Professor William Skoog

Dr. William M. Skoog is Professor of Music, Elizabeth Daughdrill Fine Arts Chair, and Director of Choral Studies in the Department of Music. In addition, he conducts the Rhodes Singers (Concert Choir), Chamber Singers, and the MasterSingers Chorale, often conducting them with the Memphis Symphony Orchestra. Dr. Skoog has directed choral festivals at the regional, state, national, and international levels and his conducting credits include the Prague Radio Symphony Orchestra, the Moravian Symphony Orchestra, Toledo Symphony Orchestra, and the Fort Worth and Fort Wayne Philharmonic Orchestras.

Tell the story of how you got to Rhodes College.

For my undergraduate degree, I majored in music and theatre at a liberal arts college in Minnesota, and that’s probably what ultimately led me to Rhodes—my love of liberal arts colleges. I have a master’s degree in voice performance and pedagogy from the University of Denver, Lamont School of Music, and a second M.A. degree in Conducting, also from that school. I started out wanting to sing opera, but I decided in the course of my graduate studies that what I really wanted to do was to conduct.

I was invited by Regis College in Denver to teach for a year and while there, I earned another master’s degree in orchestral conducting. I began my full-time career in church music with an orchestra and a church choir in a large Methodist Church in Colorado. I also conducted a couple of orchestras in the area. When I decided I wanted to teach college, I attended the University of Northern Colorado and earned a doctorate in conducting and opera theatre.

So I began my college teaching career and taught at a few universities before ending up at Bowling Green State University in Ohio. Truthfully, I wasn’t looking to move from that position, but then this opportunity at Rhodes came up and it was an ideal situation. With my orchestral work and then the oratorical work that I had done early in my career, to come into a place where I could do this regularly was really appealing.

You recently conducted a performance of Benjamin Britten’s “War Requiem” at the Cannon Center for the centenary celebration of the composer’s birth. What was that experience like?

This has been something of a career-long dream for me. I had written a paper on the Britten “War Requiem” and Vaughn Williams’ “Dona Nobis Pachem,” which I presented about six years ago at the International Conference on the Literature of War in Corfu, Greece. As part of my Rhodes interview, I gave a presentation on the “War Requiem.” It’s been a long-time dream to actually do this work, and the chance to conduct it on the centennial of Britten’s birth seemed like an ideal time.

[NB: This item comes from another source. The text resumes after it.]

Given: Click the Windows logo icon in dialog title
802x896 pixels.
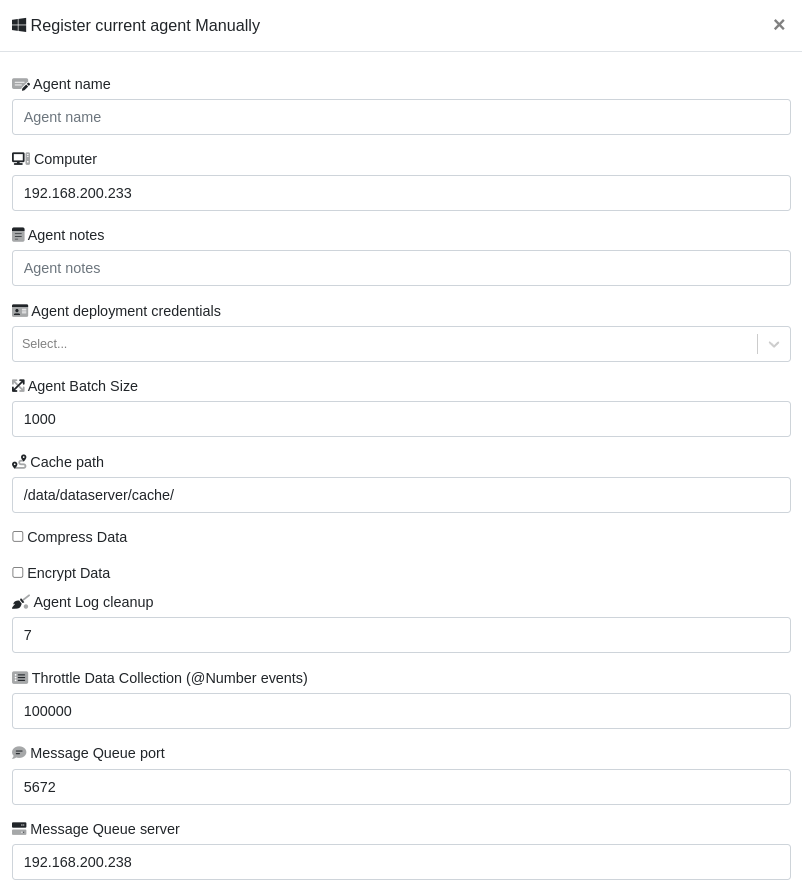Looking at the screenshot, I should tap(19, 25).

After discussing my desire to present the “War Requiem” with Dean of the Faculty Michael Drompp, I reached out to area choirs, because the program is so massive. I needed about 150 singers and a children’s choir, as well as professional tenor, baritone, and soprano soloists. Germantown Chorus came forward, as did the Bartlett High School chamber choir, so I invited them. In total, we had over 200 singers, including the Rhodes MasterSingers, the Memphis Boy Choir, and the Memphis Girl Choir, plus the soloists, the full orchestra, and a chamber orchestra.

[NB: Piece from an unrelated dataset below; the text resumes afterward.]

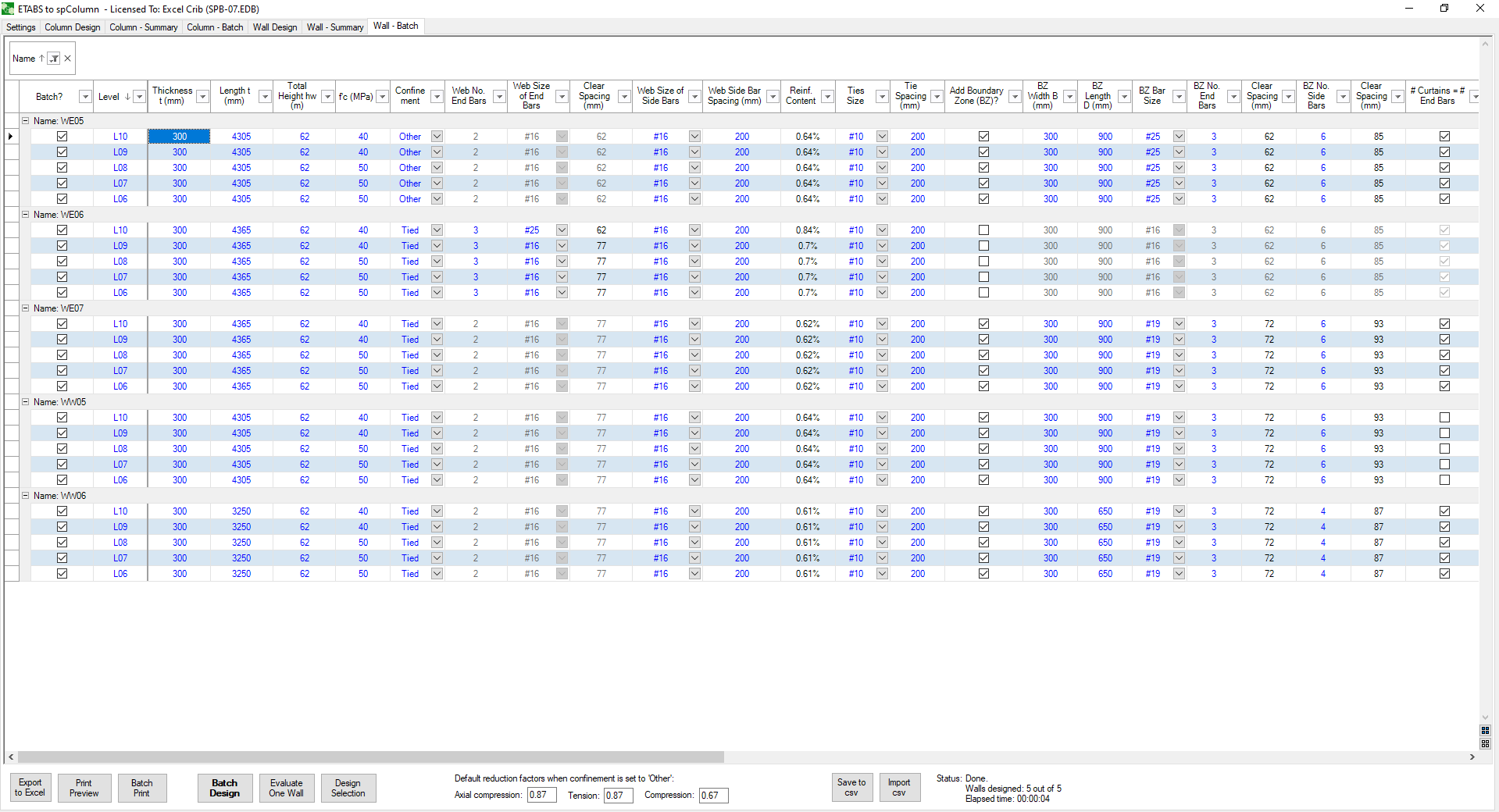Image resolution: width=1499 pixels, height=812 pixels.
Task: Click the right arrow of the horizontal scrollbar
Action: tap(1472, 757)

The piece was written for the re-dedication of St. Michael’s Cathedral in Coventry, England, which had been bombed during WWII. They built a new cathedral and preserved the shell of the old one, and the original performance took place to celebrate the consecration of the new cathedral in 1962.  It’s a profound work, a requiem on war itself, and the score is absolute genius. It is certainly the most demanding score I have ever conducted in my career. I had instructed the choir and the orchestra that when we finished the concert, after an hour and a half with no intermission, to ‘please don’t move a muscle. I don’t want applause right away; I don’t want to break the silence.’ We finished and I relaxed, and there was dead silence in the Cannon Center. Then I relaxed my posture a little more and, again, silence. I think it was a full minute, maybe more, before they began applause, and then they were immediately on their feet; people were wiping their eyes. I’ve done a lot of these things in my career, and today I’m still sort of overcome by this work.

What upcoming projects do you have planned?

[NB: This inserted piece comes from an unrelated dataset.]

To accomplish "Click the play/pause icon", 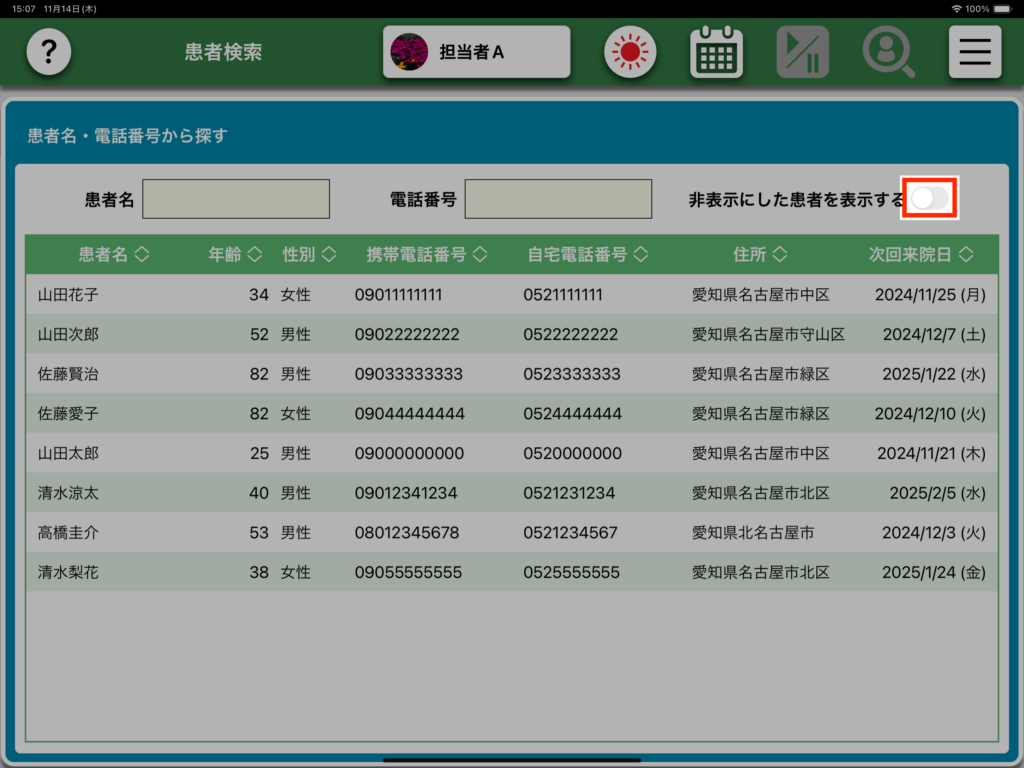I will point(802,52).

In April, I’ll be conducting the Memphis Symphony Orchestra and the MasterSingers Chorale in a performance of “Requiem,” by Gabriel Fauré, and Dave Brubeck’s “Pange Lingua Variations,” plus some smaller works by Brubeck for chorus, orchestra, and jazz group. Darius Brubeck will be featured at the piano for this tribute concert to his father.

This summer, I am serving as the artistic director/conductor for the 2014 Paris Choral Festival. The festival will feature Fauve’s “Requiem,” plus the European premiere of “The Singing Rooms” by Pulitzer Prize winning composer Jennifer Higdon. Higdon is quite a distinguished composer, and specifically invited me to conduct the European premiere after she heard us perform it when she was at Rhodes as our Springfield lecturer---which is a tremendous honor not only for myself, but for our singers as well.  More than 500 singers from 17 choirs from across the United States are participating in this, including around 30 members of MasterSingers Chorale. The concert will be followed up by a special performance at Normandy, to commemorate the 70th anniversary of D-Day! An amazing trip, indeed.